Il jihad salafita è una guerra rivoluzionaria contro poteri dichiarati empi e rinnegati, che arruola i combattenti tra i senzatutto di regimi corrotti e incapaci, trasforma guerre locali e tribali (tuareg, neri del nord Nigeria, sunniti iracheni, clan libici) in insurrezione globale. I suoi nemici non hanno scampo perché la loro è una colpa senza crimine, essenziale, metafisica. Come i kulaki, gli ebrei, i tutsi non possono convertirsi, pagano per quello che sono, non per quello che hanno fatto: ovvero hanno attraversato il confine mortale dell’odio totalitario. Il califfato, la rivolta planetaria islamica, dalle Filippine alla Nigeria dalla Somalia all’Iraq che ormai non arruola più terroristi ma soldati, è l’ennesima incarnazione del pensiero totalitario.
Abbiamo semplicemente dimenticato che gli uomini del jihad, da anni, hanno visto uccidere uomini, hanno ammazzato uomini. Li hanno visti rotolare a terra. Portano dentro di loro la morte degli altri. È questo che li separa, obbligatoriamente, da noi. Sono pieni di morte fino agli occhi. Tra loro non ne parlano mai, ma lo sanno, è un segreto comune tra loro. Essere mortali, palpare il collo e la nuca della vittima espiatoria, vedere il sangue sgorgare.
Fino a poco fa lo sguardo di questi fanatici spogliava distrattamente le ragazze che passavano, oggi ammazza gli uomini. Uccidere: una raffica di mitra, un anonimo colpo di mortaio, il proiettile infilato ritmicamente nel cannone, un coltello che entra nella carne dell’altro. È stato necessario uccidere dei soldati, o degli ostaggi, o dei musulmani tiepidi o senza partito, innocenti, per far sapere fino a che punto gli uomini sono nudi. La loro mortalità è la loro nuova intimità.
Per capire forse bisogna unirsi a loro anche in questo; niente più dignità umana, guardare tutto, il campo, la città, il deserto con gli occhi di assassino. Immaginate uomini costretti dalla Storia che cercano con lo sguardo il posto in cui infilare la lama, piazzare il proiettile mortale, far esplodere la rosa sanguinaria di schegge. Sì, far saltare le loro teste fino a quando un proiettile non ha spaccato la sua, confondendoli in una orribile fraternità.

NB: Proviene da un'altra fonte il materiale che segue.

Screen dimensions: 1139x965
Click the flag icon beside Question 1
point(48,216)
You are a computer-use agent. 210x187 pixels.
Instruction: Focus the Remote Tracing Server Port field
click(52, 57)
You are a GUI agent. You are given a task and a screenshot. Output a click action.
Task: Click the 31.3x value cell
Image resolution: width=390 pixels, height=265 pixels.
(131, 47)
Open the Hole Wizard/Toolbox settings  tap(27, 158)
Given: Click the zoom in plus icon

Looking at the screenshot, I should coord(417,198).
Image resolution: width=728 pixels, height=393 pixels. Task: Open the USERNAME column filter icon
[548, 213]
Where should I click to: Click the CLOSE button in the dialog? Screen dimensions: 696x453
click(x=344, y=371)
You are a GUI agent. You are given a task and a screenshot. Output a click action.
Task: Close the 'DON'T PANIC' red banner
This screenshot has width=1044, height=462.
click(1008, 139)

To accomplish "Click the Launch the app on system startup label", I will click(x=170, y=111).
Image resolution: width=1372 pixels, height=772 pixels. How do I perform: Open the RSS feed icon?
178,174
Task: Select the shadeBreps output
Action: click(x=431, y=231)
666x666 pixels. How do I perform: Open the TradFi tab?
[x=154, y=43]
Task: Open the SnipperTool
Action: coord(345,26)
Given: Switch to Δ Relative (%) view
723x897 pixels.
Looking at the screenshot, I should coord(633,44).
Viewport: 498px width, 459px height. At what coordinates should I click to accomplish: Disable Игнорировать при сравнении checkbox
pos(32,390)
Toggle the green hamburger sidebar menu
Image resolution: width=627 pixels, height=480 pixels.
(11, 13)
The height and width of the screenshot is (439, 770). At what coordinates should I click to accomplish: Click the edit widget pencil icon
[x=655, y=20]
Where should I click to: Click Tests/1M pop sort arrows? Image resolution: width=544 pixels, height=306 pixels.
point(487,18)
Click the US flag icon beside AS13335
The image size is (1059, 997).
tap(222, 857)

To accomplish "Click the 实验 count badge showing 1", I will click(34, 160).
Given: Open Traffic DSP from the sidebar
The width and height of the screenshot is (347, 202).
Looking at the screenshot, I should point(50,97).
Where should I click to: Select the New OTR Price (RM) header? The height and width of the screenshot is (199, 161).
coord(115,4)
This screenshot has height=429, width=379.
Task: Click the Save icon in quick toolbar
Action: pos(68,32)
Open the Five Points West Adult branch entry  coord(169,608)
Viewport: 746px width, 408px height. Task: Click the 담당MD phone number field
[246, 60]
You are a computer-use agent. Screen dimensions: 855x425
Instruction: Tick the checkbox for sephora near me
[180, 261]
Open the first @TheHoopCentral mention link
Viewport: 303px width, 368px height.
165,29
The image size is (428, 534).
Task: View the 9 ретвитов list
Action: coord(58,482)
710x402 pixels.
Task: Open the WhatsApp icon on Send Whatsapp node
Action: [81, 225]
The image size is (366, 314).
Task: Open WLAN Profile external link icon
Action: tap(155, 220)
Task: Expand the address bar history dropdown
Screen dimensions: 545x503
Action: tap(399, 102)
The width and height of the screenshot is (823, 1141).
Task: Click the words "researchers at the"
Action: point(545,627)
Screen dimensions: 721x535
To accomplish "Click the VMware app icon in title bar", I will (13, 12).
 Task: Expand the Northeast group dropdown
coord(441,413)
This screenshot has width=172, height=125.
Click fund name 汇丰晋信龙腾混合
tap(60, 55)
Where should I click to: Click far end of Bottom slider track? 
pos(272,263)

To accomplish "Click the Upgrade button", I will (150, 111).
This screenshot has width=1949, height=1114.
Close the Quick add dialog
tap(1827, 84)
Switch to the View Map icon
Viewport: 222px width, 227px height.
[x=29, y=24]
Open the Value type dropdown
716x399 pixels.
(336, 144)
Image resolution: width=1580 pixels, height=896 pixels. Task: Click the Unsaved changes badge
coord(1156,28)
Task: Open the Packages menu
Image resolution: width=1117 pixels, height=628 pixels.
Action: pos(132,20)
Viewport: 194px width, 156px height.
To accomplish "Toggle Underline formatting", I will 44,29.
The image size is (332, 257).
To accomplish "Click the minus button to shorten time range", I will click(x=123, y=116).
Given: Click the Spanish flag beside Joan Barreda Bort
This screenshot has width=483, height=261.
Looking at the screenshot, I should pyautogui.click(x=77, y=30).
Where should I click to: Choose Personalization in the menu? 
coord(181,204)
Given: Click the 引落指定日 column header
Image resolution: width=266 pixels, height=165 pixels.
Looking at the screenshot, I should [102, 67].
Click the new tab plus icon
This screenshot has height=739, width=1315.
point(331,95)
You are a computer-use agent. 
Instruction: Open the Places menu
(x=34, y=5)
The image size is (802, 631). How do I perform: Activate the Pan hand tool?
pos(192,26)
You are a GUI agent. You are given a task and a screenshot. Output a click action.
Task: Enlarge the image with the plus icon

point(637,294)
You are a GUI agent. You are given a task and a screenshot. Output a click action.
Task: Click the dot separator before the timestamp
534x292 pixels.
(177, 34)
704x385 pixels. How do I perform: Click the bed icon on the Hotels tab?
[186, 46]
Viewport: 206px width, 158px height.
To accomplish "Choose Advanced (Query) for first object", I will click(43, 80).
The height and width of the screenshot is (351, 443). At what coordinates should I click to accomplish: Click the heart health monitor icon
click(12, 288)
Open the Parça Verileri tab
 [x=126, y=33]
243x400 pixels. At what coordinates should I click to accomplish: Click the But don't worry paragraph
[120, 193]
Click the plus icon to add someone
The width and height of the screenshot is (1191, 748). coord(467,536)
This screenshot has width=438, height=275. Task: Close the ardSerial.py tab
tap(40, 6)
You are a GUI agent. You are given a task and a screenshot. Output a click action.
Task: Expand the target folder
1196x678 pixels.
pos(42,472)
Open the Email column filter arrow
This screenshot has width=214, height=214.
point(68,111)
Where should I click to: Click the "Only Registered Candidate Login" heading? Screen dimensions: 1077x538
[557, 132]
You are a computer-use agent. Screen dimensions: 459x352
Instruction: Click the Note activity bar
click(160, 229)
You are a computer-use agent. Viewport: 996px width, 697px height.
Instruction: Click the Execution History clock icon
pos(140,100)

Non è sadismo, purtroppo: è il Male totalitario, ovvero una orribile fraternità. Uccidere in Iraq (e in Siria e in Mali, questi lidi appestati…) è diventata una orribile conoscenza dell’uomo e un nuovo amore. Ognuno dei jihadisti è diventato un assassino per sempre. Per quanti bambini siriani o iracheni o libici la vita sarà un unico ricordo: un uomo steso su un marciapiede o sgozzato davanti a una videocamera?